- **EXCERPT TO READ**
The 340B Drug Pricing Program requires drug manufacturers that participate in Medicaid to provide covered outpatient drugs at a discounted rate to enrolled healthcare facilities. When it created the 340B Program, Congress intended it to be used by covered entities “to stretch scarce federal resources as far as possible, reaching more eligible patients and providing more comprehensive services.”1 Covered entities must enroll with the Health Resources & Services Administration’s (HRSA) Office of Pharmacy Affairs (OPA) and comply with all 340B Program rules and expectations.
Covered entities are subject to audits by both manufacturers and HRSA.Throughout the existence of the 340B Program, HRSA’s expectations during 340B Program integrity audits, currently outsourced by HRSA to the Bizzell Group, have evolved. One constant, though, is the expectation for covered entities to self-monitor all aspects of the program. Covered entities must continually strive to comply with 340B Program regulations, make improvements to program operations, and notify manufacturers – and possibly HRSA – when compliance concerns are identified.
The key areas of HRSA’s focus during a 340B audit are eligibility, diversion, and duplicate discounts. Purchasing and inventory management also play key roles in 340B Program compliance. Each area of compliance presents unique challenges to covered entities, and a comprehensive self-monitoring program is fundamental to ensuring program integrity. The ability to operate compliantly in these areas requires a comprehensive net of operational structures working together to accurately define key program functions, implement supporting software solutions, and provide adequate oversight.

- **EXERCISES TO COMPLETE**
- A) Retype the 340B passage between "Covered entities are" and "concerns are identified.", inclusive.
- B) According to the 340B passage, what are the key areas of HRSA's focus during a 340B audit?

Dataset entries
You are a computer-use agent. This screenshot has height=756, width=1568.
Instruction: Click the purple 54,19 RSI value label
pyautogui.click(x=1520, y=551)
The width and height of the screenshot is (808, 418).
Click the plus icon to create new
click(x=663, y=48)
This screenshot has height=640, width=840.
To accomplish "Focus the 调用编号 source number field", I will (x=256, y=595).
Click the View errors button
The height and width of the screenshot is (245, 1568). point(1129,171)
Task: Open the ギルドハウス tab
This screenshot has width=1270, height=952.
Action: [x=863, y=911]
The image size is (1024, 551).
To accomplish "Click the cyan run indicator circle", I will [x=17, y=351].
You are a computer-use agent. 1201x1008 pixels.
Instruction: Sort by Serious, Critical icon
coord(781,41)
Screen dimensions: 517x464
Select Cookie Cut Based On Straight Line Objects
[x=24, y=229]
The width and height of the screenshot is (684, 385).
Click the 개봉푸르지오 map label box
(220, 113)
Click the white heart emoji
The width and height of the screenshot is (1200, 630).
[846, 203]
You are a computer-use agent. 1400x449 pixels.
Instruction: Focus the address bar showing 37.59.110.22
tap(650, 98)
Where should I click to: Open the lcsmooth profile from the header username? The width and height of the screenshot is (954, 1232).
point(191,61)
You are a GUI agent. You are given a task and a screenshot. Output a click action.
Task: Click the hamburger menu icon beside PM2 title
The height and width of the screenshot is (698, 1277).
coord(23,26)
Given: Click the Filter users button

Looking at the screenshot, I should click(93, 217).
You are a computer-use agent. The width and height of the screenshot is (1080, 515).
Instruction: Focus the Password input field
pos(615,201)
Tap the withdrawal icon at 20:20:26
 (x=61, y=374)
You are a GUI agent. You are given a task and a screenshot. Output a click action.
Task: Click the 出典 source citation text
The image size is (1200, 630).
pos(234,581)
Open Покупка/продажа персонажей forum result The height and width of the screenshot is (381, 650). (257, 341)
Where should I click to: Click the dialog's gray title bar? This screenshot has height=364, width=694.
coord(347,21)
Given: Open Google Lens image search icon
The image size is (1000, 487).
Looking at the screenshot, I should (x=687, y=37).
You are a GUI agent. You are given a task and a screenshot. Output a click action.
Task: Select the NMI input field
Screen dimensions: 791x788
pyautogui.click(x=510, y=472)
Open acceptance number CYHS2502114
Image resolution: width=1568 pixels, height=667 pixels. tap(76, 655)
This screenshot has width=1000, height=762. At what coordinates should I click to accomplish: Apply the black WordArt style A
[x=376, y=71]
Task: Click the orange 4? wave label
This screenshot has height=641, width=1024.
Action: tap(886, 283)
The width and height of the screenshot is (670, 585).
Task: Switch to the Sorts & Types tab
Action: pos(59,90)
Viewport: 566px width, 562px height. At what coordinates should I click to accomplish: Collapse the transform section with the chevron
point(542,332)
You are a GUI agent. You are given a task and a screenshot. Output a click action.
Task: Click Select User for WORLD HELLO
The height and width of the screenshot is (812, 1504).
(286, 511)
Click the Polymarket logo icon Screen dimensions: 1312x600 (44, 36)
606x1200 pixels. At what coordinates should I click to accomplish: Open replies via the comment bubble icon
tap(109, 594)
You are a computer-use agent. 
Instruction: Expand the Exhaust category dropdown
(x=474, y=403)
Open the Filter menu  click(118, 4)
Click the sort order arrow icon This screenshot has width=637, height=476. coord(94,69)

- **EXPECTED OUTPUTS**
- A)
Covered entities are subject to audits by both manufacturers and HRSA.Throughout the existence of the 340B Program, HRSA’s expectations during 340B Program integrity audits, currently outsourced by HRSA to the Bizzell Group, have evolved. One constant, though, is the expectation for covered entities to self-monitor all aspects of the program. Covered entities must continually strive to comply with 340B Program regulations, make improvements to program operations, and notify manufacturers – and possibly HRSA – when compliance concerns are identified.

- B) Eligibility, diversion, and duplicate discounts.